What to produce
Copy out each line of the items that contains the string "Select", matching its case exactly.

-- start --

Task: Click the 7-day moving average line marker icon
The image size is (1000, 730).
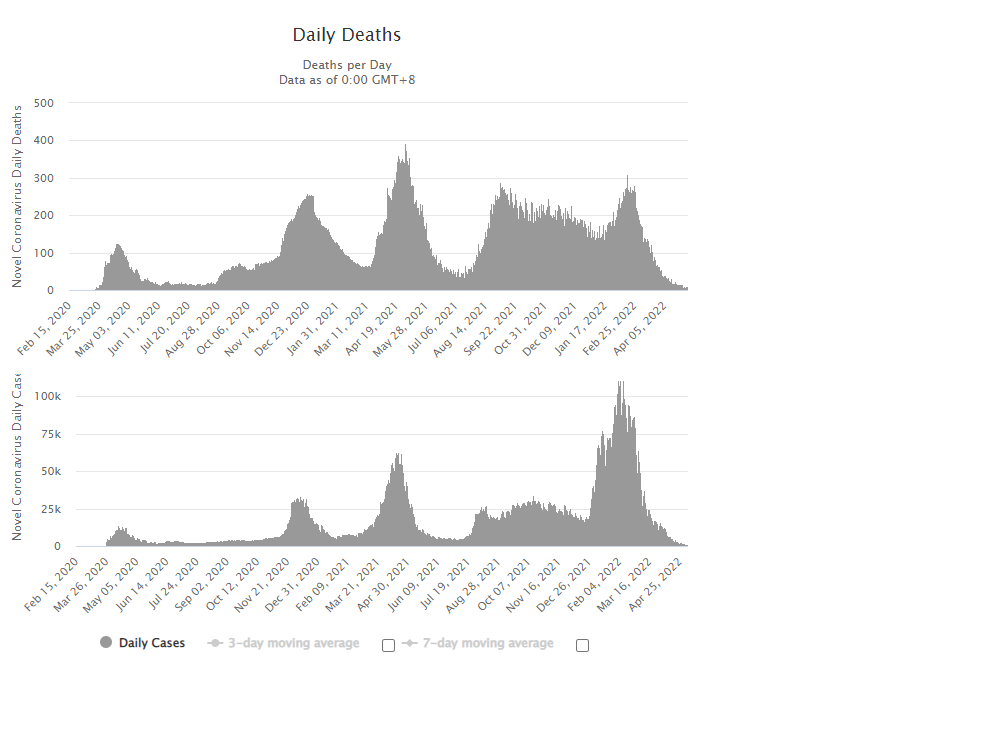Action: 409,643
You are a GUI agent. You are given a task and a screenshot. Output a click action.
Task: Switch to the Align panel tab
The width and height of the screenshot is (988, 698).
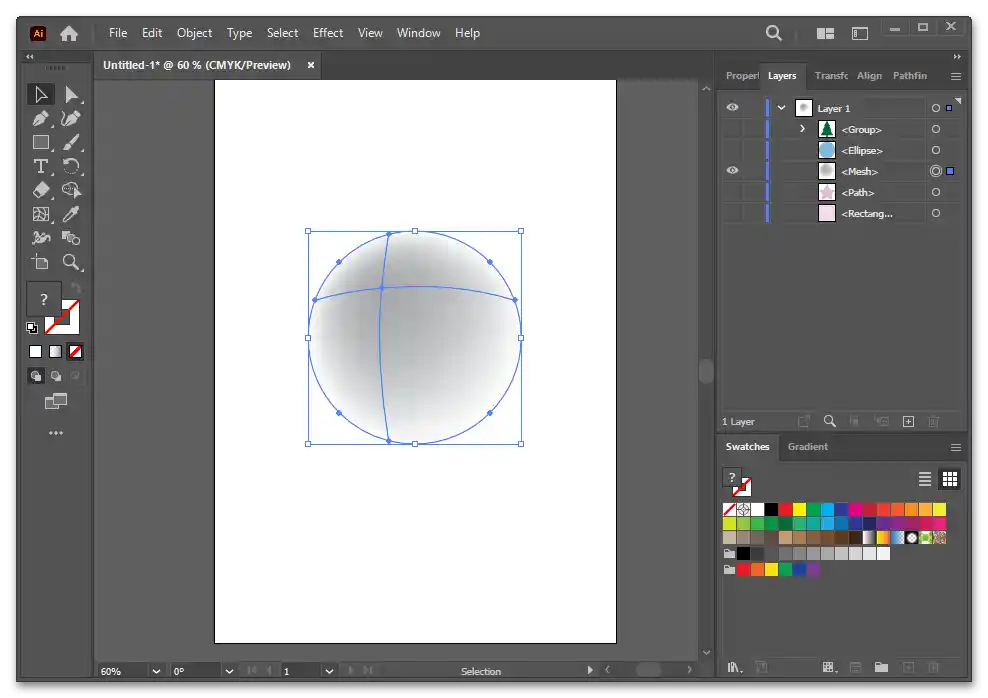click(x=869, y=76)
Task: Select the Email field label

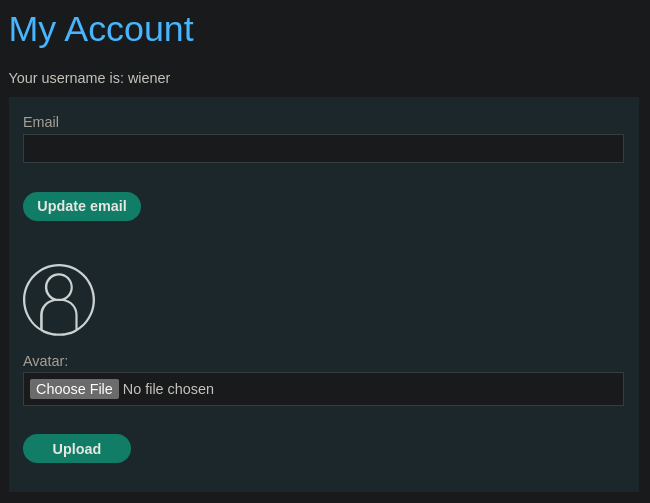Action: (x=41, y=122)
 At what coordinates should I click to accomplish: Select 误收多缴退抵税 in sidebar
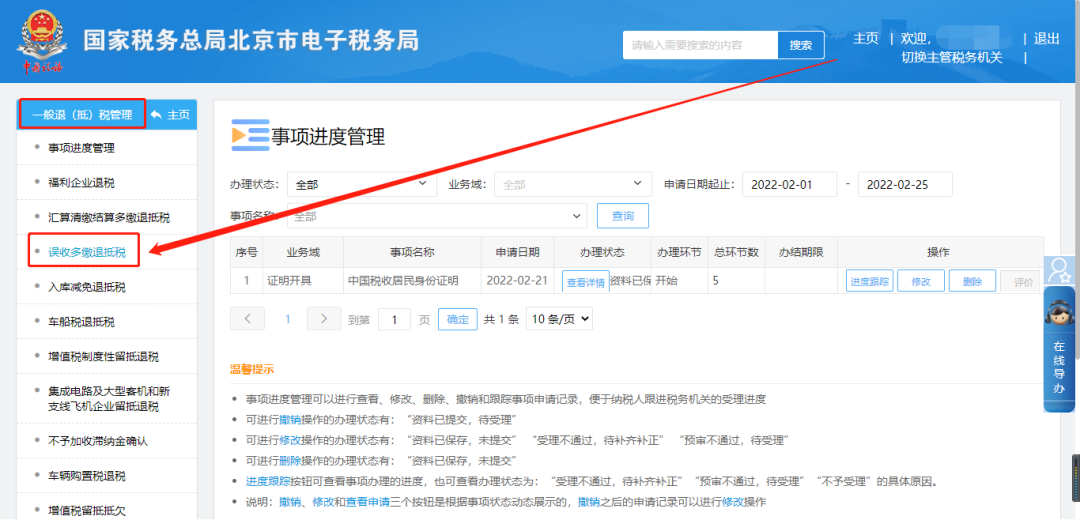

-- end --

Output of the exercise
Task: Select the Email field label
 At what coordinates should I click to accomplish: Select 误收多缴退抵税 in sidebar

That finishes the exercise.